Bit Hacks

August 9, 2013

I’ll admit that I’m not very good at bit hacking; too many years of programming in a high-level language like Scheme robs me of that ability. We’ll work in C instead of Scheme, because twiddling bits in Scheme is just too painful to contemplate.

1) Determine the sign of an integer: We didn’t specify how the result is to be given, so we have several different solutions:

int v; // task is to find the sign of v
int sign; // the desired result
// CHARBIT is the number of bits per byte, normally 8

sign = v < 0; // 1 if v is negative, else 0
sign = -(v >> (sizeof(int) * CHARBIT - 1)); // 1 if v is negative, else 0
sign = (v > 0) - (v < 0); // -1 if v is negative, +1 if v is positive, else 0

2) Determine if two integers have the same sign: We use logical-and to combine the bits of the two numbers; if the sign bits are the same, the result of the logical-and will be positive, otherwise it will be negative:

int x, y; // input values to compare signs

bool f = ((x ^ y) < 0); // 1 if x and y have opposite signs, else 0

3) Determine the absolute value of an integer without branching: The obvious way to find the absolute value of w is (w < 0) ? -w : w. But in modern CPUs, branches can kill performance, so we want to avoid branching. We need to change the value of the most significant bit of the integer to 0; here are two options:

int w; // we want to find the absolute value of w
unsigned int r; // the result goes here
int const mask = w >> sizeof(int) * CHAR_BIT - 1;

r = (w + mask) ^ mask;
r = (w ^ mask) - mask; // patented 2000 in USA

In the first solution, if w is positive, mask is 0, and both the addition and the logical-and leave w unchanged. That’s easy. Negative numbers are harder. Let’s take integers as being 8-bits long, and consider the example of abs(-17). In two’s complement, -17 is stored as 11101111b. The mask is w >> 7, which has a value of -1 and is stored as 11111111b.
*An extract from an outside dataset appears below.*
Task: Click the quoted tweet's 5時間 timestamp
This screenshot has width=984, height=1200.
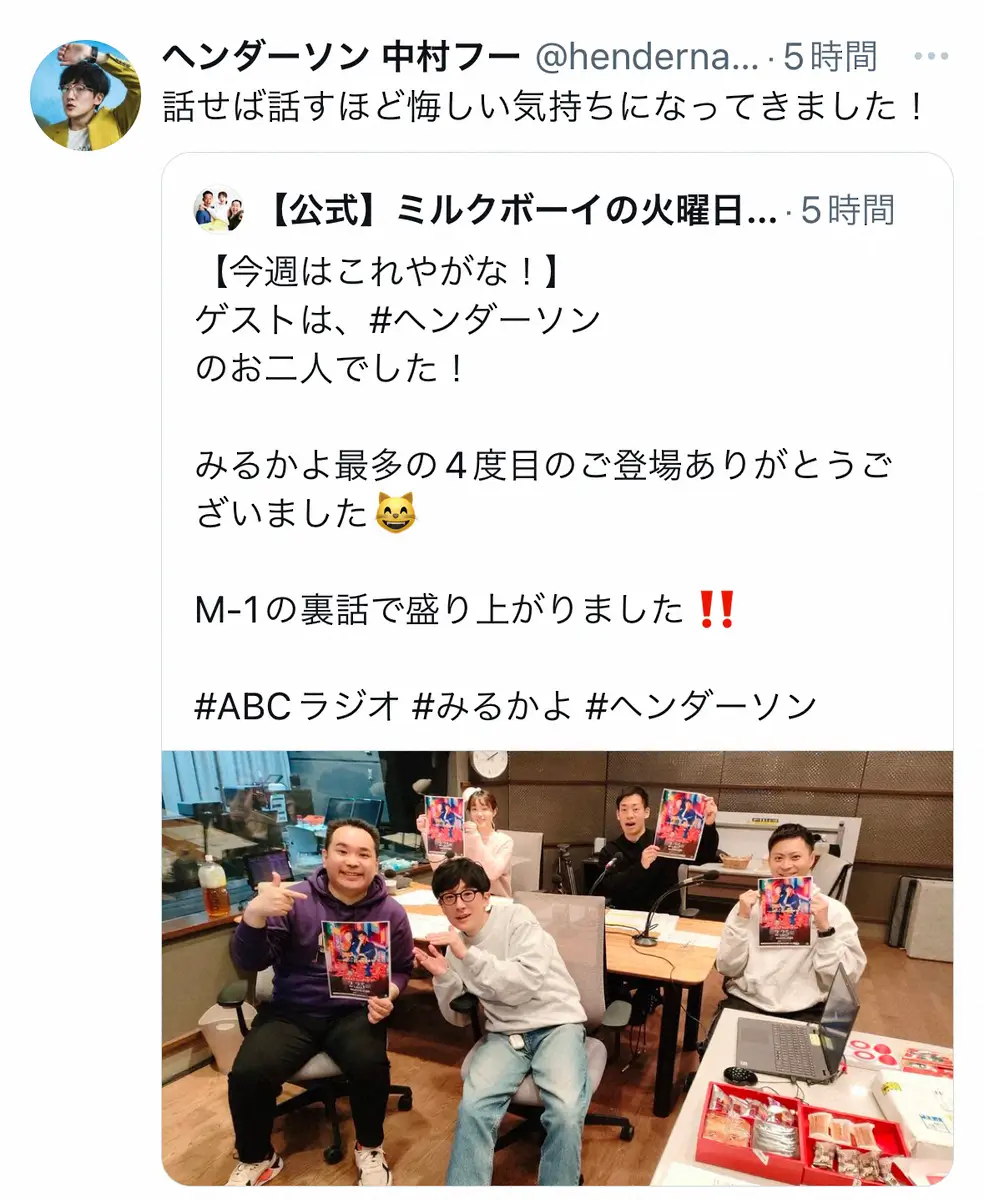Action: (x=847, y=210)
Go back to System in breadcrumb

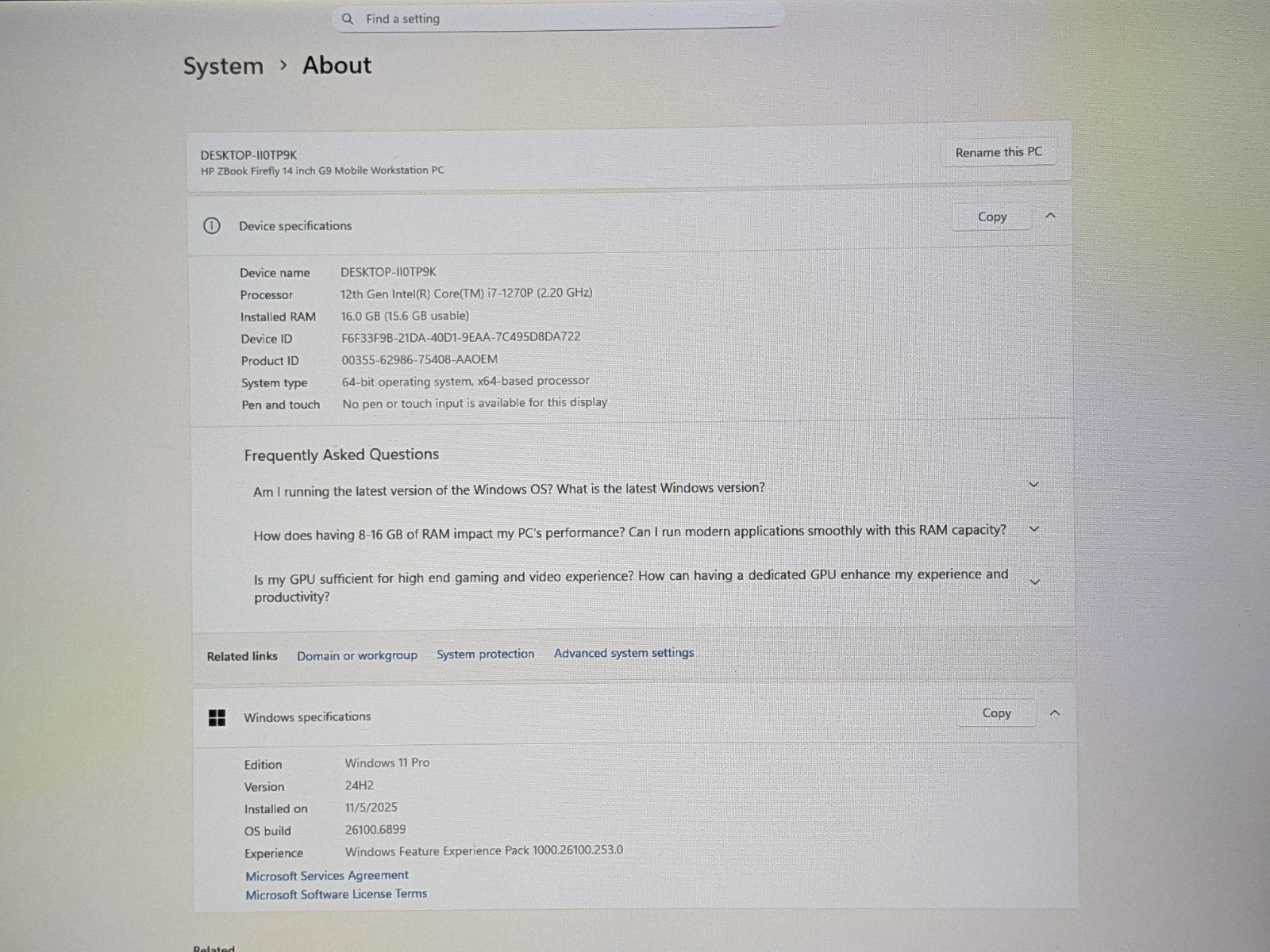tap(223, 67)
Then w + mask is -17 + -1 = -18, which is stored in two’s complement as 11101110b, and the logical-and of that number and mask is 00010001b, which is +17. If you don’t often look at bit representations of numbers, that makes your head spin.

The second solution is similar, but backwards.

You can run all these programs at http://programmingpraxis.codepad.org/WX1UsfmI.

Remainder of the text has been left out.